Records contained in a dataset

Start of Block

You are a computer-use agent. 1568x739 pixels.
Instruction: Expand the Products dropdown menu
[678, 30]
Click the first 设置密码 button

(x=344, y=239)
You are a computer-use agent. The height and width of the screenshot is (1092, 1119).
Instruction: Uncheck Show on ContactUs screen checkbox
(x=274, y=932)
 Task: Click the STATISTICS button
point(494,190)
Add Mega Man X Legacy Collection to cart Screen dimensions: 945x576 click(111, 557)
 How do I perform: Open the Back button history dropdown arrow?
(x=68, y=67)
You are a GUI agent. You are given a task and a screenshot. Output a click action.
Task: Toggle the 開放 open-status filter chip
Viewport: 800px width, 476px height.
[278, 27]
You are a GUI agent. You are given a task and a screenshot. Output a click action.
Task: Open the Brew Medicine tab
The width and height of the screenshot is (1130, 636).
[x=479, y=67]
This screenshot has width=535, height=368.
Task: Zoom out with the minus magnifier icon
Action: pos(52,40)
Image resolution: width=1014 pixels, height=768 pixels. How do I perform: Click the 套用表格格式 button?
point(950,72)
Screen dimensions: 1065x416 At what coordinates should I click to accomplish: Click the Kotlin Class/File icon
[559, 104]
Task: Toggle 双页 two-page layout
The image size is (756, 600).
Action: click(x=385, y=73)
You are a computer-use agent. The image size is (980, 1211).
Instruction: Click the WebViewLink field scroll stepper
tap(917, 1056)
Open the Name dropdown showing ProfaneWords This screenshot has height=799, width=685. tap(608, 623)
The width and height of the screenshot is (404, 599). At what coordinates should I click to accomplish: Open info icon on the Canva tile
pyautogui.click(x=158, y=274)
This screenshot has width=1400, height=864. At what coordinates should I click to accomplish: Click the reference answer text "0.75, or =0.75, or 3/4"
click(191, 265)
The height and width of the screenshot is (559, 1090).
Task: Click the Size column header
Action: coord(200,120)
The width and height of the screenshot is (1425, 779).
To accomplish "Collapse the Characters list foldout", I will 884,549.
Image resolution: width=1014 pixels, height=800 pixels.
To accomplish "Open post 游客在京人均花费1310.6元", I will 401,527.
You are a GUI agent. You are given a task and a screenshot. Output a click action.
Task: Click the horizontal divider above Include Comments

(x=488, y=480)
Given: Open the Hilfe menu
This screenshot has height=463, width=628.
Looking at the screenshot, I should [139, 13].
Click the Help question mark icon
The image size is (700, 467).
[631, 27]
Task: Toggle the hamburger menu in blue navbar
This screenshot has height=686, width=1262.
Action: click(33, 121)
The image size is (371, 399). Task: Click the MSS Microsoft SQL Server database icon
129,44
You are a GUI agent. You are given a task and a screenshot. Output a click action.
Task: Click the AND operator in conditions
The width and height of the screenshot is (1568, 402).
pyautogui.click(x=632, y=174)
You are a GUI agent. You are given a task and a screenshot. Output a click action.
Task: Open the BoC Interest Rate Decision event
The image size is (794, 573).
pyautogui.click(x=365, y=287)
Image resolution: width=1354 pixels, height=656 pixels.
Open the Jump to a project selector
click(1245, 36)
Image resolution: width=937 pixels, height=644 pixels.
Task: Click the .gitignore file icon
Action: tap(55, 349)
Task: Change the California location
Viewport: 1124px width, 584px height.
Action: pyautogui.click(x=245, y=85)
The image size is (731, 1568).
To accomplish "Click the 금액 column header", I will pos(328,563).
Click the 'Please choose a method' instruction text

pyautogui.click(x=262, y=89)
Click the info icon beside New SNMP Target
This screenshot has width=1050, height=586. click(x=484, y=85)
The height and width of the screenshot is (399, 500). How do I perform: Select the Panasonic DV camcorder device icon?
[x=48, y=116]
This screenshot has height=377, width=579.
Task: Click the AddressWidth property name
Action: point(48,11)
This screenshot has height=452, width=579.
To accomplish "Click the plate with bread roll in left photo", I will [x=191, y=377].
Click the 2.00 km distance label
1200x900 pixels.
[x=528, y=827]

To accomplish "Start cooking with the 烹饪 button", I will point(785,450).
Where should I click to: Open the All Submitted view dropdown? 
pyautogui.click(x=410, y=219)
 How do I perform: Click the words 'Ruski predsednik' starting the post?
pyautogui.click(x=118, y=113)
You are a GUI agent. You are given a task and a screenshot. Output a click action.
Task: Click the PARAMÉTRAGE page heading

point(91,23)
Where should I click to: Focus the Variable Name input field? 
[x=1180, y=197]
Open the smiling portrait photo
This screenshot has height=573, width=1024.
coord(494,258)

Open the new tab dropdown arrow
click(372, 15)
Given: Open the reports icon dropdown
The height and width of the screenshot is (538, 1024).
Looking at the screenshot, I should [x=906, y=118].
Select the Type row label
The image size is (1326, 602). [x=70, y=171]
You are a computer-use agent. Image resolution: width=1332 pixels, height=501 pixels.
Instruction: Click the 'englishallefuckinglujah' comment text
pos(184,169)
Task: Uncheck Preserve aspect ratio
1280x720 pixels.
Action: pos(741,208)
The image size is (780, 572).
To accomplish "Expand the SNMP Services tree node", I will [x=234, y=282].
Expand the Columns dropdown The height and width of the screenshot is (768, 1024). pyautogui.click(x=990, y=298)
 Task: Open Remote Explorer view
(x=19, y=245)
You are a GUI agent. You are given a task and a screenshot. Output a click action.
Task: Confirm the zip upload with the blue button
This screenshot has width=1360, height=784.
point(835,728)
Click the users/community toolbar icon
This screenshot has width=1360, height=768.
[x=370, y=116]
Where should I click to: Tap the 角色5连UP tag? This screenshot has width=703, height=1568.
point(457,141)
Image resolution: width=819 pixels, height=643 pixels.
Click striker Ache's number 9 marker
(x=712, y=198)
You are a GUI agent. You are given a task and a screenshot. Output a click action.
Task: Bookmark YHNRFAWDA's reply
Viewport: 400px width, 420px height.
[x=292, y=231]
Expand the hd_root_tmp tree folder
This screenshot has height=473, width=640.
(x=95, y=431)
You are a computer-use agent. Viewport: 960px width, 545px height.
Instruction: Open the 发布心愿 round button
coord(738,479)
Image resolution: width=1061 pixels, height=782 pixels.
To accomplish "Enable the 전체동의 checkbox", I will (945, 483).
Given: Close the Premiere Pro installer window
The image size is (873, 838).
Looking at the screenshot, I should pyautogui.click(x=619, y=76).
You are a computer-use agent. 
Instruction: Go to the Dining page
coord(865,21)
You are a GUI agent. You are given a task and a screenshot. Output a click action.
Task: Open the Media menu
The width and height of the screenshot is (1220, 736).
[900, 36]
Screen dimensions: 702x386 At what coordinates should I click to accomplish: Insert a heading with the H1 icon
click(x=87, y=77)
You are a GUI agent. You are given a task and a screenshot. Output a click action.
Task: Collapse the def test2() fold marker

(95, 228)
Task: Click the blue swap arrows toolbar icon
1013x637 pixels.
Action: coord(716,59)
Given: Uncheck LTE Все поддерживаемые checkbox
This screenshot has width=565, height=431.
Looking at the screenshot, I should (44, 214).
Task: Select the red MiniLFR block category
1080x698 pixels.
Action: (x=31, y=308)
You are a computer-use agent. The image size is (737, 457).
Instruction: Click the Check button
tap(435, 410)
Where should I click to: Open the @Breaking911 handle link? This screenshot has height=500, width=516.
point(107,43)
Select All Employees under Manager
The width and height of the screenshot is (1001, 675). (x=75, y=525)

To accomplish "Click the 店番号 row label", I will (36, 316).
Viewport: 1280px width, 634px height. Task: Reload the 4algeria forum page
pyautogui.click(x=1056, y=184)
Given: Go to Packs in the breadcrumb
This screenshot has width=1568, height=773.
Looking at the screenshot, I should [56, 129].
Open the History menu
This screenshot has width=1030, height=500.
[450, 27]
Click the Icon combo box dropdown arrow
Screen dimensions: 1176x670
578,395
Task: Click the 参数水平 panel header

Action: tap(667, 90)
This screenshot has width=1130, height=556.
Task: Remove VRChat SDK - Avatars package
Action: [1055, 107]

End of Block

Your assignment >> Tell how many lines in the entries above include the string "tree", and write nothing but the number.

Task answer >> 2